The last Nizam of Hyderabad (r. 1911-1948), Mir Osman Ali Khan was called the architect of modern Hyderabad. Indeed, many buildings were constructed during his reign, but he, personally, was neither the patron nor the designer of any significant site. What specifically, then, is gained by the claim of being an "architect" of a "modern" city?

How did the Nizam's government play with colonial values embedded in the professional practice of architects and planners to negotiate a new kind of political identity?

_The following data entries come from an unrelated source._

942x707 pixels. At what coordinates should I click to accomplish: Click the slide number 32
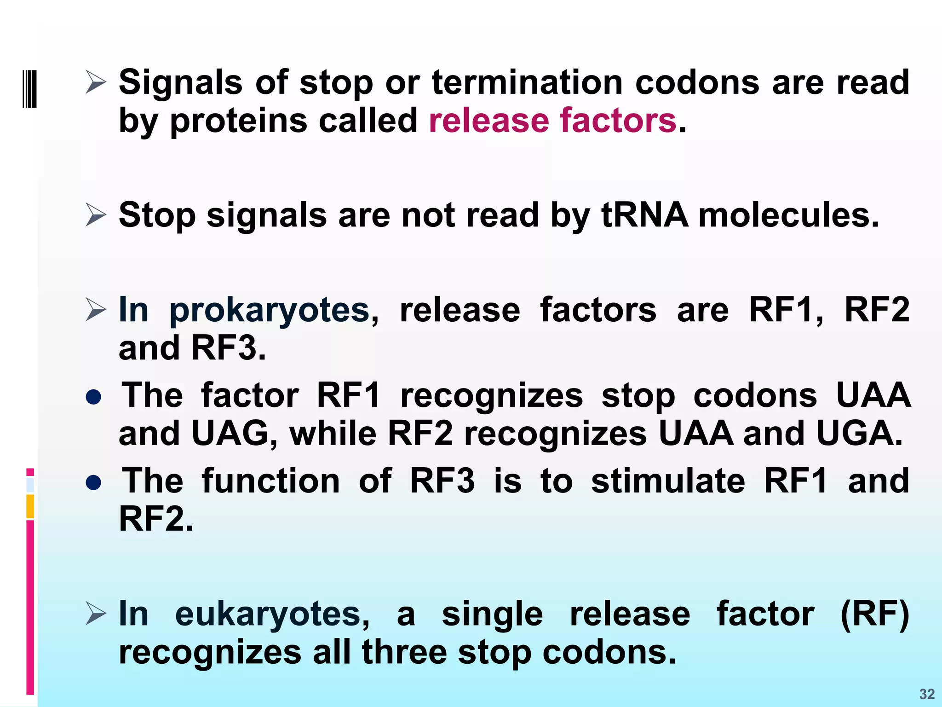(927, 694)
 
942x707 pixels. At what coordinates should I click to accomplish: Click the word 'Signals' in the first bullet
(180, 83)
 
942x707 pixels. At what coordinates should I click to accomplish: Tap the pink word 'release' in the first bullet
(488, 121)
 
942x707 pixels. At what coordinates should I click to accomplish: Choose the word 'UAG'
(230, 434)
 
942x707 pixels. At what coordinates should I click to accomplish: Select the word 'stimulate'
(668, 481)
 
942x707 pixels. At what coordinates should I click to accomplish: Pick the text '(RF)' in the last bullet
(874, 614)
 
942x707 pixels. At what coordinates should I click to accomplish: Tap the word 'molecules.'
(788, 215)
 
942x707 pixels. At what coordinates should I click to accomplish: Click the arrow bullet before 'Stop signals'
(96, 215)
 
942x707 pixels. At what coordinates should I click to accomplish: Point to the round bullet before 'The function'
(94, 482)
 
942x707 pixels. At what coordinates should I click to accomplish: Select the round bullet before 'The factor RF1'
(94, 397)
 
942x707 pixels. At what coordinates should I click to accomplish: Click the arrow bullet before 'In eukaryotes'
(96, 614)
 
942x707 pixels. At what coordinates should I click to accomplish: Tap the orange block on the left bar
(30, 506)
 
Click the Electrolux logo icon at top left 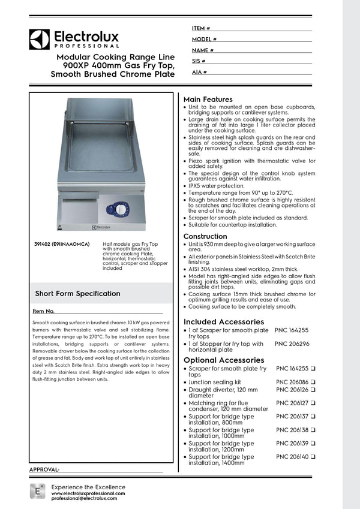click(39, 39)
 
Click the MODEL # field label click(203, 39)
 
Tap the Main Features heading click(208, 100)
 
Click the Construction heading click(205, 237)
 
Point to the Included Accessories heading click(224, 322)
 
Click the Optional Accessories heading click(224, 360)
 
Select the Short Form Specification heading click(77, 294)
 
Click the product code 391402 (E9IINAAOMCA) click(62, 245)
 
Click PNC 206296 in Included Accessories click(292, 344)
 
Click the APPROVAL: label click(44, 469)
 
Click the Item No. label click(44, 312)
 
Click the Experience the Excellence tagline click(88, 487)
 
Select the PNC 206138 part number click(292, 430)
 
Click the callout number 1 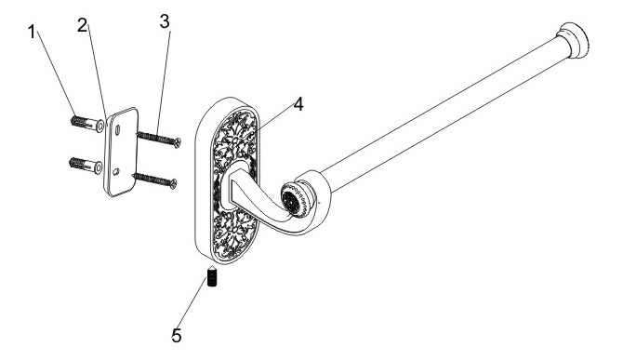(32, 32)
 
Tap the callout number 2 (82, 26)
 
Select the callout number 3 (165, 21)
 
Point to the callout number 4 (298, 104)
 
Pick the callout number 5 (177, 336)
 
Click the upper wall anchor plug (87, 123)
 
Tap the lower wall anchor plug (86, 165)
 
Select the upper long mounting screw (159, 140)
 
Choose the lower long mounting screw (154, 180)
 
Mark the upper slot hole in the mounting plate (117, 130)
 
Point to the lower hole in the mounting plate (116, 172)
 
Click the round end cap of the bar (574, 41)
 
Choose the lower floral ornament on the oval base (235, 233)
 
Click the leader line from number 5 (193, 302)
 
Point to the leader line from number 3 (164, 82)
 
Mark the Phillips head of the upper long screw (178, 141)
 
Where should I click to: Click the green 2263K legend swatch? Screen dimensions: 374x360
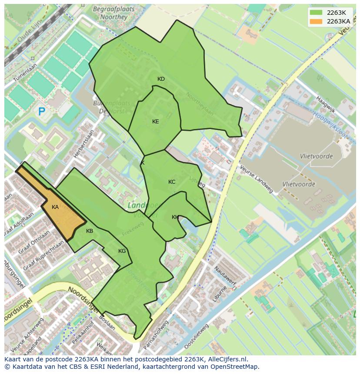[x=316, y=13]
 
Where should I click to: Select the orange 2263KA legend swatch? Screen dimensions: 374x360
[x=316, y=21]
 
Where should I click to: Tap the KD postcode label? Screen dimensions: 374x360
[x=161, y=79]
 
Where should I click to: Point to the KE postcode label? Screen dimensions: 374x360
[x=155, y=122]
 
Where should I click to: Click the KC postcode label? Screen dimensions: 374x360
[x=172, y=182]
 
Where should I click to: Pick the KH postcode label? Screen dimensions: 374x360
[x=175, y=217]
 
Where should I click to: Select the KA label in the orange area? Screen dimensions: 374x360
[x=55, y=207]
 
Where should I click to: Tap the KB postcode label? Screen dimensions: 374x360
[x=90, y=231]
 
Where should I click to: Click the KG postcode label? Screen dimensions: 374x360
[x=122, y=251]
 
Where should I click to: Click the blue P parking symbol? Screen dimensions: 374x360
[x=42, y=112]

I analyze key issues claimed by the three building programs that defined Hyderabad's new urban landscape. In grand new forms and in showy locations, Hyderabad housed those institutions such as courts, hospitals, libraries, and schools that were already functioning in non-monumental settings. The Riverfront scheme (1915-1925) displayed a "progressive" government, inseparable from the land itself. The two long-term projects of a lengthy Mainstreet facade, Pathergatti (1915-1940) and a new suburban settlement at Osmania University (1915-1938) attempted to represent a synthesis between an Indian region and a polity of an Islamic world. In all three examples, urban location, traditional political rituals and architecture's capacity to represent new identities came together to display a new political vision. As coalitions in the capital struggled to position the state for the future, the professional discourse of patronage and design became instrumental as the government attempted to claim status as an independent state amidst the empire's end.